A Thrill Ride
Tim Jacobi adores hurtling through the air, whipping around hairpin turns and feeling his stomach do loops. The Berkeley Engineering master’s candidate in mechanical engineering is a roller coaster junkie. “It’s such a rush, basically,” explains Jacobi, who traces his passion to his early teens.
These days, Jacobi, a 30-year-old father, is experiencing a new thrill: He designs amusement park rides for Logan, Utah, manufacturer S & S Worldwide. His latest—and perhaps most spine-tingling—assignment involves devising the launch system for what is expected to be the world’s fastest pneumatically launched roller coaster. The ride, set to debut in Germany next year, will propel passengers from 0 to 135 mph in less than three seconds.
“It’s going to be an eye-opener,” promises Jacobi, who put his graduate studies on temporary hiatus in 2004 to join a small cadre of mechanical engineers specializing in roller coasters. He hopes to complete his UC Berkeley degree this month.
“I always thought roller coasters were cool,” says Jacobi, a Durham, N.C., native who recalls the excitement of his first ride, aboard a suspended coaster known as the Hangman at the now-shuttered Opryland theme park in Nashville, Tennessee. Along with his zeal for riding them, Jacobi says roller coasters are “really interesting engineering challenges.” Designing a ride means grappling with such factors as fluids, dynamics, machine design and stress analysis.
“There are good coasters and bad coasters,” says Jacobi. “It’s not easy to design a good ride.” Jacobi ought to know.
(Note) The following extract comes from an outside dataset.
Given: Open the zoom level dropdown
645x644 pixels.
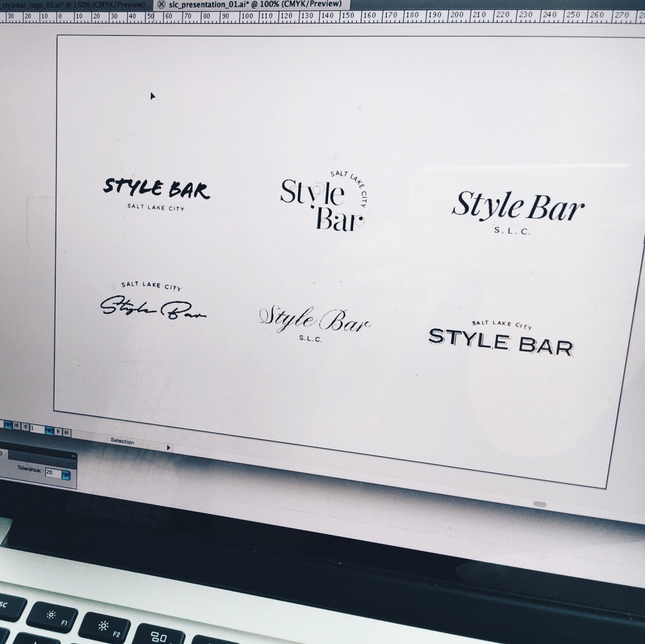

He regularly explores amusement parks on out-of-town trips and figures he’s visited half of those that exist nationwide.
Jacobi’s engineering path has taken its own share of twists and turns. As a Yale undergraduate, he weighed several career options before turning to mechanical engineering. He graduated in 2000 and spent a year doing engineering analysis for Zamperla, a ride manufacturer in Vicenza, Italy. Returning to the United States as the amusement industry tanked following the September 11 terrorist attacks, Jacobi signed on as a maintenance worker at Playland Park in Rye, N.Y. By the fall of 2003, he decided it was time for more schooling and headed to Cal, where he studied mechanical design with Professor Alice Agogino.
Jacobi cut his studies short in 2004 when a dream job opened at S & S. “I decided to jump on it,” he says, hoping eventually to find time to write his thesis and complete one remaining class for his degree. “It was clear that his passion was roller coaster engineering, and we figured out a way to make that dream happen,” says Agogino of her first-ever student specializing in roller coasters.
Since joining S & S, Jacobi has worked on more than a dozen big projects, including swing rides—attractions with gigantic pendulum arms that soar back and forth. One of the biggest is the Skyhawk, a ride in Ohio’s Cedar Point amusement park that sends riders flying 125 feet in the air.
While creating such excitement is an obvious goal, Jacobi considers safety a priority. Rides must have an inherently sound design, he says, and include redundant safety features and/or safety factors requiring structural elements that are many times stronger than needed for the loads they carry. “On real critical areas, where people’s lives are depending on it, you overdesign for it,” Jacobi says. “We’re morally responsible to be safe.”
Jacobi has seen two of his proposals get built—the Huckleberry Splash, a 12-passenger family water plunge, and a 1,200-foot-long roller coaster dubbed the Eagle. The Huckleberry started as a theoretical concept for Jacobi’s thesis. It became reality after S&S CEO Stan Checketts got interested enough to install a mockup in his swimming pool and then construct the ride for a local amusement park. The Eagle—inspired by a toy from Jacobi’s childhood—is set to be built in a Swedish amusement park next spring.
“The industry always needs new concepts,” says Jacobi, who doesn’t appear short on ideas. Rides with blistering speeds of 135 mph are “for people who are looking for a rush. I definitely identify with them.”